Problem description:
Start with the first line of the data and end with the line that holds "Task: Switch to GPU-Z Advanced tab"; write out each one exactly.

---------- Listed records ----------

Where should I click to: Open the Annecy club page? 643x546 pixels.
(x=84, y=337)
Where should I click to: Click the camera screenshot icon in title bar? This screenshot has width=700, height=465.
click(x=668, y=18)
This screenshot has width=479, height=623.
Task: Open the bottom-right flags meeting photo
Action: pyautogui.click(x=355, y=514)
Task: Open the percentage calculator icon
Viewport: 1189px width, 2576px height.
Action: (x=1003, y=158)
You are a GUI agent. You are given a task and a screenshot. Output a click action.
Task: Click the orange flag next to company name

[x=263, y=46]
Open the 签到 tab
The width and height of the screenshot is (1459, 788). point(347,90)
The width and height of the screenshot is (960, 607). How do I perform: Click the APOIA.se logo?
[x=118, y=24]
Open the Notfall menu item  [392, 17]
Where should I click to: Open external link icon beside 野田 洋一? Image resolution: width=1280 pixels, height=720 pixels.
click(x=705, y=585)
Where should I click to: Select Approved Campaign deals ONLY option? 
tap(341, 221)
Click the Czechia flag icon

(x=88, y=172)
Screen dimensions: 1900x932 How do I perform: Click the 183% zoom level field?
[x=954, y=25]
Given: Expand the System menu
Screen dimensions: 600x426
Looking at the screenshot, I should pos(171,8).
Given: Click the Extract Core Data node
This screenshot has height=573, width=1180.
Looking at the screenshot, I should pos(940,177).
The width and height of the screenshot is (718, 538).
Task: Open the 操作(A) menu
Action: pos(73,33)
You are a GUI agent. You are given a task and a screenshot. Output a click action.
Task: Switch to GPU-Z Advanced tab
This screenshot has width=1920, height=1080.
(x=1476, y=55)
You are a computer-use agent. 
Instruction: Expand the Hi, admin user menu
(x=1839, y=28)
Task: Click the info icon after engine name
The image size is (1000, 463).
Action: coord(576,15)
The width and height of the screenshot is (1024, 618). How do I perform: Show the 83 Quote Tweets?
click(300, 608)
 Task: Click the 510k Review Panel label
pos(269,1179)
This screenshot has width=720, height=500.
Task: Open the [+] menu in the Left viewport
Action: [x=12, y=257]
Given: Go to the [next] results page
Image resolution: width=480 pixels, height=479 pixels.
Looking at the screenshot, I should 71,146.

----------

Exercise result:
Where should I click to: Open the Annecy club page? 643x546 pixels.
(x=84, y=337)
Where should I click to: Click the camera screenshot icon in title bar? This screenshot has width=700, height=465.
click(x=668, y=18)
This screenshot has width=479, height=623.
Task: Open the bottom-right flags meeting photo
Action: pyautogui.click(x=355, y=514)
Task: Open the percentage calculator icon
Viewport: 1189px width, 2576px height.
Action: (x=1003, y=158)
You are a GUI agent. You are given a task and a screenshot. Output a click action.
Task: Click the orange flag next to company name

[x=263, y=46]
Open the 签到 tab
The width and height of the screenshot is (1459, 788). point(347,90)
The width and height of the screenshot is (960, 607). How do I perform: Click the APOIA.se logo?
[x=118, y=24]
Open the Notfall menu item  [392, 17]
Where should I click to: Open external link icon beside 野田 洋一? Image resolution: width=1280 pixels, height=720 pixels.
click(x=705, y=585)
Where should I click to: Select Approved Campaign deals ONLY option? 
tap(341, 221)
Click the Czechia flag icon

(x=88, y=172)
Screen dimensions: 1900x932 How do I perform: Click the 183% zoom level field?
[x=954, y=25]
Given: Expand the System menu
Screen dimensions: 600x426
Looking at the screenshot, I should pos(171,8).
Given: Click the Extract Core Data node
This screenshot has height=573, width=1180.
Looking at the screenshot, I should pos(940,177).
The width and height of the screenshot is (718, 538).
Task: Open the 操作(A) menu
Action: pos(73,33)
You are a GUI agent. You are given a task and a screenshot. Output a click action.
Task: Switch to GPU-Z Advanced tab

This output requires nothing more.